GOAL OF THE EXERCISE>
Copy these records word for word, everything from the line with "Nadav Lapid (446, 756)" down to the line with "Marché du Film (65, 2486)", both included.

RECORDS FOR THE EXERCISE>
++++++
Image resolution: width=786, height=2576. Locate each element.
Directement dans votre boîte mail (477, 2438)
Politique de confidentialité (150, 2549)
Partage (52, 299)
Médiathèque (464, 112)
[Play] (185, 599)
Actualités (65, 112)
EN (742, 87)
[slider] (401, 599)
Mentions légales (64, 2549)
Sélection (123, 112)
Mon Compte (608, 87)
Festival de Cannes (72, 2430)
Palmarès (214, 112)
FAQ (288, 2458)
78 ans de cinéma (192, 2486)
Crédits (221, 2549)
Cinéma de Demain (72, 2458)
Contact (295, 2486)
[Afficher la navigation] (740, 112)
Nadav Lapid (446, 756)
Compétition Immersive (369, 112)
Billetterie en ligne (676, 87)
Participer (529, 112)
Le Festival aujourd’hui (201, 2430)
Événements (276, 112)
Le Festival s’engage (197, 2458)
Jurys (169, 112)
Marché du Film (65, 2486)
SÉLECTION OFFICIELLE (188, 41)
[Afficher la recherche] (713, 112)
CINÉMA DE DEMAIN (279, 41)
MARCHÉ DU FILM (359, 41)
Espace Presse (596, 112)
++++++
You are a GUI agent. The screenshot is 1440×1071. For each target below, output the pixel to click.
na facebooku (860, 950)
++++++
RESULT FOR THIS EXERCISE>
Nadav Lapid (446, 756)
Compétition Immersive (369, 112)
Billetterie en ligne (676, 87)
Participer (529, 112)
Le Festival aujourd’hui (201, 2430)
Événements (276, 112)
Le Festival s’engage (197, 2458)
Jurys (169, 112)
Marché du Film (65, 2486)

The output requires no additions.